REQUIRED WORK: From the entries, copy every line that carries the string "Metz".

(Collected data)
_ _ _ _

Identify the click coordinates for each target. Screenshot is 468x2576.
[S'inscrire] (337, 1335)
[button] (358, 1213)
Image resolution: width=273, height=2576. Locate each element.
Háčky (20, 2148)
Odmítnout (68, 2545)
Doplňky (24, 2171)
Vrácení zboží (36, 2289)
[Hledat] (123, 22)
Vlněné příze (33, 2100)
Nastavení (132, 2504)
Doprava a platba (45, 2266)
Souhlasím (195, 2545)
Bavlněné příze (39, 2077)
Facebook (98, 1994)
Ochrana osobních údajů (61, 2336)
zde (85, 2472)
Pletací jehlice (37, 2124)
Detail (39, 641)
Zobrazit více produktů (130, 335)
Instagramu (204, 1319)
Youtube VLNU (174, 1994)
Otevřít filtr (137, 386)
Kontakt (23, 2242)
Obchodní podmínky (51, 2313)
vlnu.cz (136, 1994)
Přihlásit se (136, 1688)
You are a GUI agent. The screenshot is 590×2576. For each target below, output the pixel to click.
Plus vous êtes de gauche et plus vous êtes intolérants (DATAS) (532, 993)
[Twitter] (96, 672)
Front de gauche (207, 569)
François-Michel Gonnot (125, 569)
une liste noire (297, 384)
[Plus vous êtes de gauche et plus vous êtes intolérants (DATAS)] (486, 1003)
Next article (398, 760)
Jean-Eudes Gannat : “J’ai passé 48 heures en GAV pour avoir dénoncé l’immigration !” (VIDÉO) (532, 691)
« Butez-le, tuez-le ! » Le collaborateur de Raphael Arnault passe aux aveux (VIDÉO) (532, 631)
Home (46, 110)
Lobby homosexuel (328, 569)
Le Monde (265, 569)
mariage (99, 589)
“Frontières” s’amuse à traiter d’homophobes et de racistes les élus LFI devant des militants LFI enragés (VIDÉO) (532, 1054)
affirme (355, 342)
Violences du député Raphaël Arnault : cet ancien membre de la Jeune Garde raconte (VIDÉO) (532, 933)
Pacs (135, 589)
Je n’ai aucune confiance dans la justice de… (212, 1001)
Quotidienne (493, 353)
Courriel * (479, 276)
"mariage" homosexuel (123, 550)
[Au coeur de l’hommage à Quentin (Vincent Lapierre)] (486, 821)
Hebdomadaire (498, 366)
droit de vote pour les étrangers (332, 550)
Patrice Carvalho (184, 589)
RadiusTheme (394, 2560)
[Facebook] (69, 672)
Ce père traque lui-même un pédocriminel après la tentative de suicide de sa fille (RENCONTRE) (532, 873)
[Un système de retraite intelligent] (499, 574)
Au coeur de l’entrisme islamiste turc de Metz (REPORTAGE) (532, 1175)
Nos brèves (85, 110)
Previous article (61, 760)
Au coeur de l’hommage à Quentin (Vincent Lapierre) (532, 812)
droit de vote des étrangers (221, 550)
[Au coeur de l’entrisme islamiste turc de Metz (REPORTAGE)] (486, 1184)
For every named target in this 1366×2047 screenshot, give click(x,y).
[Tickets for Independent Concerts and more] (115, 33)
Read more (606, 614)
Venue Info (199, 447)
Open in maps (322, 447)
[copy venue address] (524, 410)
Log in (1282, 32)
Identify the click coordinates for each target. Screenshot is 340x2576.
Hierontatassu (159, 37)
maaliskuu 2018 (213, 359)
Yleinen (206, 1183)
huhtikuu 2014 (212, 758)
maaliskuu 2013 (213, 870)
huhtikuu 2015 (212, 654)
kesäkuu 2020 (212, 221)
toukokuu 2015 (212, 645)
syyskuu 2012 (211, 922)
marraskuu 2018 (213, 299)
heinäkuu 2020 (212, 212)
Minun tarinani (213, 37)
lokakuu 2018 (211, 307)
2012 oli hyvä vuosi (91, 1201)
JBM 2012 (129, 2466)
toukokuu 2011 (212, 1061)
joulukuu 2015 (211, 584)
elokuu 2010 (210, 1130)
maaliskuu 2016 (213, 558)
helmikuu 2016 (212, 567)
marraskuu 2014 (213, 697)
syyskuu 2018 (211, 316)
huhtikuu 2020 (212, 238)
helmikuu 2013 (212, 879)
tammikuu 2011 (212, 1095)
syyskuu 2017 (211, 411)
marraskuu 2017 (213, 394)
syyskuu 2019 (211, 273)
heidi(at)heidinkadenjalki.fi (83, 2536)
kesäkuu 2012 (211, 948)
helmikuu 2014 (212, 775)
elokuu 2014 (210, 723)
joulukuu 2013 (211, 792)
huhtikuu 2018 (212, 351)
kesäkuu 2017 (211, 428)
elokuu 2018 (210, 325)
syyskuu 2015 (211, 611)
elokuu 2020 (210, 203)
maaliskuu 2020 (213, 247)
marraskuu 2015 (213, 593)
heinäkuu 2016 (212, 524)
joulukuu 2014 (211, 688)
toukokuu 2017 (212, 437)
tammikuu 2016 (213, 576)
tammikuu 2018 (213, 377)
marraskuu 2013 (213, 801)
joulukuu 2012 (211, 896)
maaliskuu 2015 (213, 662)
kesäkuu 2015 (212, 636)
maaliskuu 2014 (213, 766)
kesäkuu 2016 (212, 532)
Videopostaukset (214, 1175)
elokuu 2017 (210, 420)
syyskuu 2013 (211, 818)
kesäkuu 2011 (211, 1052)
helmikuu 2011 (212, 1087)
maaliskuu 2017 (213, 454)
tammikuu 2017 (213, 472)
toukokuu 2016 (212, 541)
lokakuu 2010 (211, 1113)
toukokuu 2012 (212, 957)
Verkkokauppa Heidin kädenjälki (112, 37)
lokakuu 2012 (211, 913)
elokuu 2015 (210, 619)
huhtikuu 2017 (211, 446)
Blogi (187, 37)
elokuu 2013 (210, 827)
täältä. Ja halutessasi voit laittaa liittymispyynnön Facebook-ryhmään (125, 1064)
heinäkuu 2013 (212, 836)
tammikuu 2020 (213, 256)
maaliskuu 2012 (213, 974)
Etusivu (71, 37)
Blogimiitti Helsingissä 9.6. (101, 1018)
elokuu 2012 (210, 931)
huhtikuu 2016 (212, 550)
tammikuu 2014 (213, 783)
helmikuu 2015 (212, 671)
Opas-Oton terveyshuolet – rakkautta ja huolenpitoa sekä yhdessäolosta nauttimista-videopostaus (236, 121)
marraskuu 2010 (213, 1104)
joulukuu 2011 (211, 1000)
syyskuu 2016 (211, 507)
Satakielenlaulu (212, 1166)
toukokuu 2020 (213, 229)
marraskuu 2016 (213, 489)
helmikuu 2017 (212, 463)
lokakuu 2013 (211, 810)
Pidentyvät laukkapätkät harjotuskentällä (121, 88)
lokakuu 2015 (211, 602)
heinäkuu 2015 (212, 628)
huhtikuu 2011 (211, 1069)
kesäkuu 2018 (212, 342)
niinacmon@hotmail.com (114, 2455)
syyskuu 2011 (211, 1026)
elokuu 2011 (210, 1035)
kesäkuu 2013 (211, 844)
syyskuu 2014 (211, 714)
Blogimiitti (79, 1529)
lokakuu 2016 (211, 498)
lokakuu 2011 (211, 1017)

_ _ _ _

EXERCISE RESULT:
Au coeur de l’entrisme islamiste turc de Metz (REPORTAGE) (532, 1175)
[Au coeur de l’entrisme islamiste turc de Metz (REPORTAGE)] (486, 1184)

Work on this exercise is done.